Für die erste Variable buffered-image erzeugt die Funktion ein BufferedImage-Objekt, in das die Funktion das Bild hineinmalen wird. Wie bei den Records ist BufferedImage. der Name des Konstruktors für diese Klasse. Danach wird aus buffered-image der Grafik-Context extrahiert - BufferedImage hat dafür die Methode getGraphics. Der Java-Aufruf dieser Methode buffered-image.getGraphics() wird in Clojure als Funktionsaufruf mit .getGraphics geschrieben.

Die beiden Bindungen für xinc und yinc rechnen schließlich aus, wie breit und wie hoch ein Pixel im Koordinatensystem des Bildes sind. (Die Funktion double macht aus den Integern width und height jeweils Doubles.)

Jetzt muss die Funktion über die Pixel des Bildes extrahieren, jeweils die Farbe ermitteln, diese im Grafik-Context als kleine Rechtecke malen und schließlich am Ende das BufferedImage-Objekt zurückliefern. Das doseq-Konstrukt ist das Pendant zum „foreach“ und Java und führt hier zwei geschachtelte Schleifen über alle Pixel des Bildes aus:

    (doseq [x (range 0 width)
            y (range 0 height)]
      (let [black? (image (->Point (+ x-min (* xinc x)) (+ y-min (* yinc y))))
            color (if black?
                    Color/BLACK
                    Color/WHITE)]
        (.setColor graphics color)
        (.fillRect graphics x y 1 1)))
    
    buffered-image))

Das Image-Objekt, das image->bitmap liefert, kann nun zum Beispiel in einem Fenster angezeigt werden mit folgender Funktion, die nahezu auschließlich aus Aufrufen von Java-Methoden besteht:

(defn display-image!
  [image width height x-min x-max y-min y-max]
  (let [bitmap (image->bitmap image width height x-min x-max y-min y-max)
        frame (JFrame. "Image")
        label (JLabel.)]
    (.setIcon label (ImageIcon. bitmap))
    (.setSize frame width height)
    (.setDefaultCloseOperation frame JFrame/EXIT_ON_CLOSE)
    (.add (.getContentPane frame) label BorderLayout/CENTER)
    (.pack frame)
    (.setVisible frame true)))

Fazit

Dieser Artikel konnte hoffentlich einen kleinen Einblick geben in die beiden Seiten von Clojure: Die eine Seite, die Domänenkonzepte in Reinform modelliert, und die andere Seite, die ihre Implementierung ermöglicht.

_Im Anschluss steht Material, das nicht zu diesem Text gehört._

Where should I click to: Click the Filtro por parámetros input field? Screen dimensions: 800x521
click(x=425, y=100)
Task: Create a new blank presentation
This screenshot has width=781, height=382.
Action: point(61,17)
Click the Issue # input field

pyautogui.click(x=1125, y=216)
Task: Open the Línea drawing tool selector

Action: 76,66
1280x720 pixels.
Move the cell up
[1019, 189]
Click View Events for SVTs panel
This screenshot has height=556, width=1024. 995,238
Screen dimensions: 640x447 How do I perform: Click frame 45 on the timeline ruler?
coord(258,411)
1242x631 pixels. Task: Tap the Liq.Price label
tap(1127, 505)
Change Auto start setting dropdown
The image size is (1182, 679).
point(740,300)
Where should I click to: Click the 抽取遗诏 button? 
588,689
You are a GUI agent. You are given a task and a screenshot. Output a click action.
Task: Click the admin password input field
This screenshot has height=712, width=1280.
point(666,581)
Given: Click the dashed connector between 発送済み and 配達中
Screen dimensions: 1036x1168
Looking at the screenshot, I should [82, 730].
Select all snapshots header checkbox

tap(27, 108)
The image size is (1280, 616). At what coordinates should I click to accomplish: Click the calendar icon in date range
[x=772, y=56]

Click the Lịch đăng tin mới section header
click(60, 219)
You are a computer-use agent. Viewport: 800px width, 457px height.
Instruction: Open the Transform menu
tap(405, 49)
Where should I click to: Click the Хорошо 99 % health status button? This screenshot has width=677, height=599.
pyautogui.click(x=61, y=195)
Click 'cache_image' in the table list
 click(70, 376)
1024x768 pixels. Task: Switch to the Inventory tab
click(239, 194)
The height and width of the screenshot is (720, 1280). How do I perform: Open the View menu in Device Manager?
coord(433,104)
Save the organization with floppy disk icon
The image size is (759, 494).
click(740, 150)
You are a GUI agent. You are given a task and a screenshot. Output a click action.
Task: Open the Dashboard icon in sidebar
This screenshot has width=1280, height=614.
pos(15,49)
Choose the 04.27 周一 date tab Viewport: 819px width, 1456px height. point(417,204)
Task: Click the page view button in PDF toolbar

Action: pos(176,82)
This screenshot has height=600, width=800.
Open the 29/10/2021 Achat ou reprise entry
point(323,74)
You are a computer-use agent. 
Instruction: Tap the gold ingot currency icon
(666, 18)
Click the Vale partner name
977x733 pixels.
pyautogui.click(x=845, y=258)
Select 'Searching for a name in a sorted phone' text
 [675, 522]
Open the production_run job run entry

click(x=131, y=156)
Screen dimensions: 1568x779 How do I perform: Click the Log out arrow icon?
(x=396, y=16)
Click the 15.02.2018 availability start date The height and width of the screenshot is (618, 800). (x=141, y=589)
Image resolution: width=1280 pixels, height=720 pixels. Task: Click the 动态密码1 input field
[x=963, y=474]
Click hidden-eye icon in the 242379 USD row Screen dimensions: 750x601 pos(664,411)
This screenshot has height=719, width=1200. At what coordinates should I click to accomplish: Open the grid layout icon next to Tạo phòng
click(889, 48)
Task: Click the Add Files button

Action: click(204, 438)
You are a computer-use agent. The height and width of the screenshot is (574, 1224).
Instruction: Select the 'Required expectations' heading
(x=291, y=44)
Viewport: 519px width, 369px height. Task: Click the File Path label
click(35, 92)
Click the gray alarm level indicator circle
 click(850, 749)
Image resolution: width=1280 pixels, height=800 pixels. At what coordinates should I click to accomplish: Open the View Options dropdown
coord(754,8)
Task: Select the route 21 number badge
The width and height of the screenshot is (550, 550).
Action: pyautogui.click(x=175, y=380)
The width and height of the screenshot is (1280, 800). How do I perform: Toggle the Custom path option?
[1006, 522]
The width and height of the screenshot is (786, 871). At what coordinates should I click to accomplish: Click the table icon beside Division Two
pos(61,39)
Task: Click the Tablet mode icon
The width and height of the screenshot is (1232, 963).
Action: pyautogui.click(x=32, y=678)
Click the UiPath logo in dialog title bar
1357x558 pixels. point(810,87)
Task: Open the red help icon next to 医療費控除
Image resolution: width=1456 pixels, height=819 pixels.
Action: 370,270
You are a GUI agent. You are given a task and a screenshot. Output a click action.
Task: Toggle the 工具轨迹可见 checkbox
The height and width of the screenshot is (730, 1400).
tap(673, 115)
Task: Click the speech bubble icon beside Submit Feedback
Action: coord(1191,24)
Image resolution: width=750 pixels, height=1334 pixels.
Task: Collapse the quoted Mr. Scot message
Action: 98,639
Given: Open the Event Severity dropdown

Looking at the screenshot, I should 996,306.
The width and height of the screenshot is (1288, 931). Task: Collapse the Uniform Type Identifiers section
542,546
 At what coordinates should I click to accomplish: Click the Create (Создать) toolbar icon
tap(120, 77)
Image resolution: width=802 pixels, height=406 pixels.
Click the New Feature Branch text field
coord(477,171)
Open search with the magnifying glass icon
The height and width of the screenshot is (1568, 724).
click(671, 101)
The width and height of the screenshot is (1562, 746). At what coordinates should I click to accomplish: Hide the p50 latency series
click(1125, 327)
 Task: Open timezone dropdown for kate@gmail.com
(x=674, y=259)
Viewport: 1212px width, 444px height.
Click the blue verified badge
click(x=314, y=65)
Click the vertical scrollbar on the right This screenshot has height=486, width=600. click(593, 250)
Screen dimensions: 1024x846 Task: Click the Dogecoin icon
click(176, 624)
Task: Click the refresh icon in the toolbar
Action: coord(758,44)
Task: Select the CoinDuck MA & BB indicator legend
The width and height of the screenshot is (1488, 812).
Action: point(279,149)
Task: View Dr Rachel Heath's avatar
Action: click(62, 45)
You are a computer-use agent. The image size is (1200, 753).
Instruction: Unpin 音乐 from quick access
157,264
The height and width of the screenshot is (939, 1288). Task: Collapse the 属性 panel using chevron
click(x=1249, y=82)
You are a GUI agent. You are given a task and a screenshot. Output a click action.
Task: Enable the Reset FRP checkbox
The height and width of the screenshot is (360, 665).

Natürlich ginge das alles auch in Java - allerdings mit einigen kleinen aber wesentlichen Abstrichen, die damit zu tun haben, dass Java zwar inzwischen Lambda-Ausdrücke aus der funktionalen Programmierung importiert hat, aber immer noch zwischen Methoden und Funktionen unterscheidet.

In Clojure hingegen kann die Idee des Domänenmodells in Reinform ausgedrückt werden, wobei ganz natürlich eine domänenspezifische Sprache entsteht. Dieser Prozess ist damit ein natürlicher Bestandteil der Arbeit mit Clojure, und Clojure kann dann auch die Implementierung des Konzepts und Anbindung an Betriebssystem und UI begleiten.

Die Sprache hat natürlich noch mehr zu bieten, ist aber insgesamt deutlich kleiner als Java und damit einfach zu beherrschen. Und, vor allem: Es macht viel mehr Spaß!